"I had on dog-skin gloves, yellow ones. Now when all the male population of the hamlet had stroked these very carefully, I perceived that they had never seen gloves before, and that they believed themselves to be testing the feel of a barbarian's skin."
"Barbarian?"
"Certainly, Bessie. They give us the same polite name that we feel ourselves more justified in applying to them. Well, when they had laughed, and I had laughed, and we had shaken hands afresh, laughing heartily as we did so, and I began to feel it was time to go on and catch up my boat, which was floating sluggishly down the winding stream of the Peiho, I resolved on one final effect, like the last scene of a dramatic performance. Making vigorous signs and noises, to intimate that something was coming, and they must look out sharp, and feeling very much like a conjurer who has requested his audience to keep their eyes on him and 'see how it's done'—I slyly unbuttoned my gloves, and then with much parade began to draw one off by the finger-tips.
"'Eyah!

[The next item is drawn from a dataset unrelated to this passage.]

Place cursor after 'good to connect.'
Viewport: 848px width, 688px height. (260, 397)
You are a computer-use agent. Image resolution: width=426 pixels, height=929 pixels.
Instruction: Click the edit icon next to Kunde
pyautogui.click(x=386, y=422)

Eyah!' cried the Chinamen on all the notes of the gamut, as they fell back over each other. They thought I was skinning my hands. I 'smiled superior,' as I took the gloves off, and made an effect almost as great by putting them on again."
"Oh, Cousin Peregrine, weren't they astonished?"

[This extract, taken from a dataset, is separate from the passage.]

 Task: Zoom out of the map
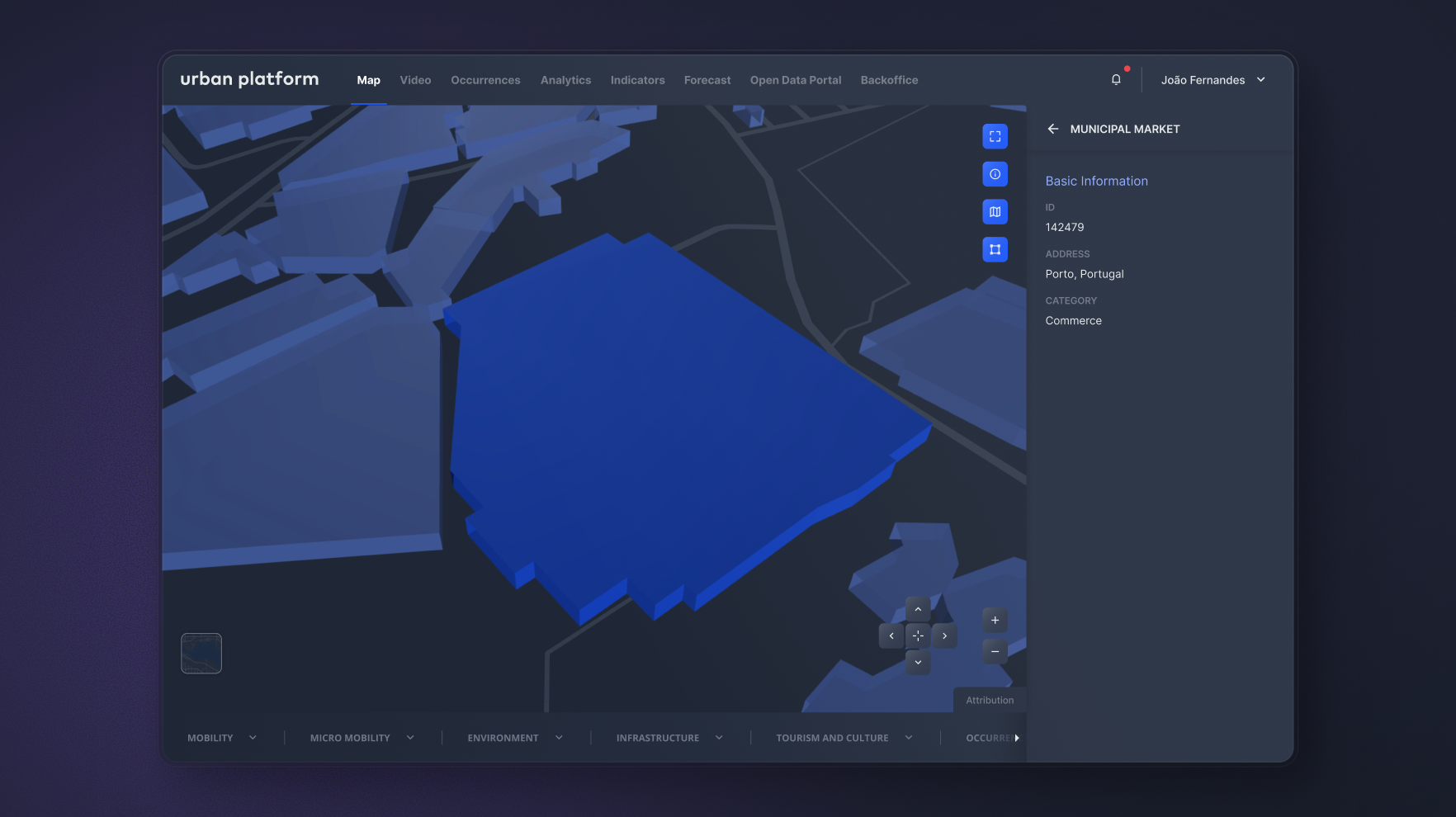tap(995, 651)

"They were, Maggie, And unless they are more familiar with Europeans now, the mystery is probably to this day as unsolved to them as the trick of the ball of thread and the twelve needles still is to me. By this time, however, my boat was
'Far off, a blot upon the stream,'
and I had to hasten away as fast as I could to catch it up. I parted on the most friendly terms from my narrow-eyed acquaintance, but when I had nearly regained my boat I could still see them in their blue-cotton dresses and long pigtails, gazing open-mouthed at my vanishing figure across the rice-fields."